Cybersecurity (and data security)
The projects undertaken by the CBB as part of cybersecurity and data security efforts are aligned with the ICT Security Strategy at Bank Pekao S.A. Their primary objectives include enhancing information security levels and strengthening the ICT environment (e.g., by investing in security solutions and running educational campaigns targeted at both employees and customers). These initiatives are implemented through:
- The cyberPEKAO educational programme, which includes training sessions for employees and webinars for customers;
- Cybersecurity-related events, such as: the #StayCYBERAware campaign or CRM campaigns;
- Participation in the Polish Bank Association’s (Związek Banków Polskich) cybersecurity awareness campaign: Do Not Help Thieves;
- Internal communication efforts (including: Security portal updates; news bulletins; email alerts sent to employees);
- External communication efforts (including: CRM, the Bank’s official website; social media posts; mobile app notifications; radio broadcasts).

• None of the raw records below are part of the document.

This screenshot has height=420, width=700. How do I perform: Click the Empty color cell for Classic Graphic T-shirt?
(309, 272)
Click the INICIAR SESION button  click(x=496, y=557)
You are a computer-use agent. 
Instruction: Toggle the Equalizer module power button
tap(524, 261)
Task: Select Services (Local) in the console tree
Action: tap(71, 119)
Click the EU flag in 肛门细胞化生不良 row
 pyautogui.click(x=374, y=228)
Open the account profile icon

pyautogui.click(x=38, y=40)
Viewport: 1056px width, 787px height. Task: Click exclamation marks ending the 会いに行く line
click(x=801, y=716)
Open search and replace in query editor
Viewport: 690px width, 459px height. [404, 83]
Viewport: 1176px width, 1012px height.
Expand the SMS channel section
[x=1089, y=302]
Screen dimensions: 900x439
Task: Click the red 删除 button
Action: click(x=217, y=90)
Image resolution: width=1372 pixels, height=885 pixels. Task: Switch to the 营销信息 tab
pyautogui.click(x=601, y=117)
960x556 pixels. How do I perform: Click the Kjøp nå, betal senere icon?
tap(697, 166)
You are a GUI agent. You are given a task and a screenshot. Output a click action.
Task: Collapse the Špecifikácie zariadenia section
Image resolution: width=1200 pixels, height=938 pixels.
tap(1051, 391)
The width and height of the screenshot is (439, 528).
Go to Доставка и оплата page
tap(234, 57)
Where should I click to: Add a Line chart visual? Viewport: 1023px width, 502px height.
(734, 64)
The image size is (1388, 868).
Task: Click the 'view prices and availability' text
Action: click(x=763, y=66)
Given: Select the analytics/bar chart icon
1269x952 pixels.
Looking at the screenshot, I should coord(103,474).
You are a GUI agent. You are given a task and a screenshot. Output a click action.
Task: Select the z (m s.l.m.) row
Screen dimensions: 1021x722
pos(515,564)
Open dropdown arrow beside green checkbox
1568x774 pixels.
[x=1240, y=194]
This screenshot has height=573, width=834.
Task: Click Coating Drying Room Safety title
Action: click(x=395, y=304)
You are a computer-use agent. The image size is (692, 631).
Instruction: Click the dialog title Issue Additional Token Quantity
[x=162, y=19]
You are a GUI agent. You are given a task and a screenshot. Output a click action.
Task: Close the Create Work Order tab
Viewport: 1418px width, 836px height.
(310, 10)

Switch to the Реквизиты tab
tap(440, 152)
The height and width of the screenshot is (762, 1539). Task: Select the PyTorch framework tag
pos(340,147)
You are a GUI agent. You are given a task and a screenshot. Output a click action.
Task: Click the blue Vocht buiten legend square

Additionally, we organise and co-host cybersecurity events and collaborate with CyberDefence24, a specialised portal covering cybersecurity topics, which features a dedicated Bank Pekao section. The Bank also participates in cybersecurity awareness and educational campaigns organised by the Polish Bank Association. The funding for these initiatives is covered through both Capex and Opex budgets.
To implement the ICT Security Strategy at Bank Pekao S.A., the CBB initiates and oversees projects:
- Vulnerability scanner replacement
- Security of the Bank’s data and applications in the cloud
- Protection of Databases
- Implementation of advanced testing tools.
The aforementioned solutions were preceded by an analysis of changing risks, risk analysis and market analysis. These projects carried out the tasks arising from the aforementioned Strategy and were monitored periodically to determine the degree of goals achievement. The implementation of advanced test tools was implemented in mid-2022, and the remaining tools were implemented in various quarters of 2023. All solutions were implemented before the end of 2024, which is the assumed time of completion of the Strategy.
By implementing of the above solutions, newly emerging risks have been mitigated and remain under constant monitoring.
As part of its responsibilities, the CBB conducts regular reviews of information security documents, which form an integral part of the Information Security Policy. Additionally, the CBB submits periodic security reports on the Bank’s ICT environment, which are included in the Bank’s management information system. These reports – quarterly and annual – are presented to: the Bank’s Management Board, the Risk Committee of the Bank’s Supervisory Board, and the Bank’s Supervisory Board. To ensure compliance, the Bank also undergoes cybersecurity maturity assessments as part of audits conducted in line with the Act of 5 July 2018 on the National Cybersecurity System. Furthermore, the CBB carries out internal security controls within the Bank’s internal control system, which helps enhance the effectiveness and quality of cybersecurity measures, thereby strengthening data protection.